=== 本文 ===

債権総則Ⅰ
担当者足立 祐一教員紹介
単位・開講先選択必修  2単位 [法律学科 2018年度以降]
科目ナンバリングCIL-201

授業の概要(ねらい)

 民法第3編「債権」の第1章「総則」を対象にします。今回の民法改正の影響が大きい領域の一つでもあります。債権は、「人の人に対する権利」や「ある特定の人が他の特定の人に対して一定の行為を請求できる権利」などと言われますが、本科目では、債権とは何か、契約を結ぶことなどによって発生した債権がどのように実現され、消滅していくのか、について民法の定めている規律について学んでいきます。
 扱う内容は、抽象的なものが多いですが、具体例などを用いて受講者の理解の一助になるよう努めたいと考えます。

授業の到達目標

 ①債権総則の規定の内容や考え方、解釈についての基礎知識を修得すること。
 ②修得した基礎知識を具体的な問題に即して活用できるようにすること。

=== 提供された記録 ===

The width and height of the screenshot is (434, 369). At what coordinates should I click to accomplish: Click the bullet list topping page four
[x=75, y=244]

===
=== 提供された記録 ===

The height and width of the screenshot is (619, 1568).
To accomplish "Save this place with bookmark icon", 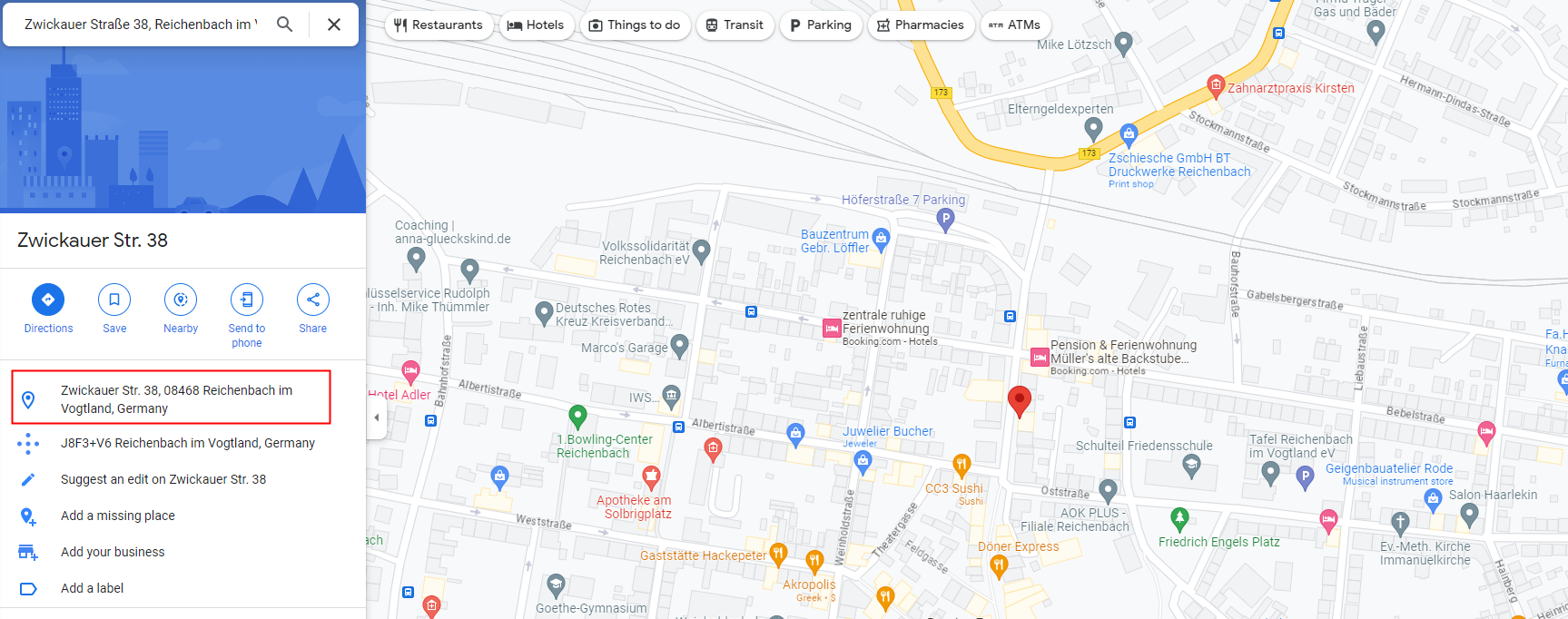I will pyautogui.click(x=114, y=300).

===

▶ _課題_
1. 本文のうち「民法第3編「債権」の第1章「」から「①債権総則の規定の内容や考え方、解釈についての基礎知識を修得すること。」までの部分を、一字も変えずに繰り返し書いてください。
2. 債権総則Ⅰの授業紹介を、最後の文の次から引き継いで書き進めてください。
これらの記録は本文とは無関係です。

▶ _解答例_
1.
民法第3編「債権」の第1章「総則」を対象にします。今回の民法改正の影響が大きい領域の一つでもあります。債権は、「人の人に対する権利」や「ある特定の人が他の特定の人に対して一定の行為を請求できる権利」などと言われますが、本科目では、債権とは何か、契約を結ぶことなどによって発生した債権がどのように実現され、消滅していくのか、について民法の定めている規律について学んでいきます。
 扱う内容は、抽象的なものが多いですが、具体例などを用いて受講者の理解の一助になるよう努めたいと考えます。

授業の到達目標

 ①債権総則の規定の内容や考え方、解釈についての基礎知識を修得すること。

2.
成績評価の方法および基準

 原則として学期末の試験によって成績を評価します(100%)。状況に応じて、レポート、小テストを実施する場合があります(15%相当までを加点)。

教科書・参考文献

種別書名著者・編者発行所
教科書小型の六法を必ず授業時に持参すること。
教科書『民法Ⅲ 債権総論〔第4版〕』野村豊弘・栗田哲男・池田真朗・永田眞三郎(有斐閣、2018年)
教科書※すでに他に利用している教科書があればそちらでも可
教科書なお、レジュメ等配布物について初回で説明する予定です。
参考文献『民法判例百選Ⅱ 債権〔第8版〕』窪田充見・森田宏樹編(有斐閣、2018年)
参考文献『START UP 民法③債権総論 判例30!』田高寛貴・白石大・山城一真(有斐閣、2017年)
参考文献『債権総論〔第3版〕』田山輝明(成文堂、2011年)
参考文献『債権総論 第3版』 中田裕康(岩波書店、2013年)

準備学修の内容

 毎回の予習として、教科書の該当箇所を事前に読んでおくとよいでしょう。その際、重要な用語だと思ったものをメモしておきましょう。抽象的な内容を多く学修するので、理解しやすくするために、毎回の授業の前にどのような内容をこれから学ぶのか、確認することが必要となります。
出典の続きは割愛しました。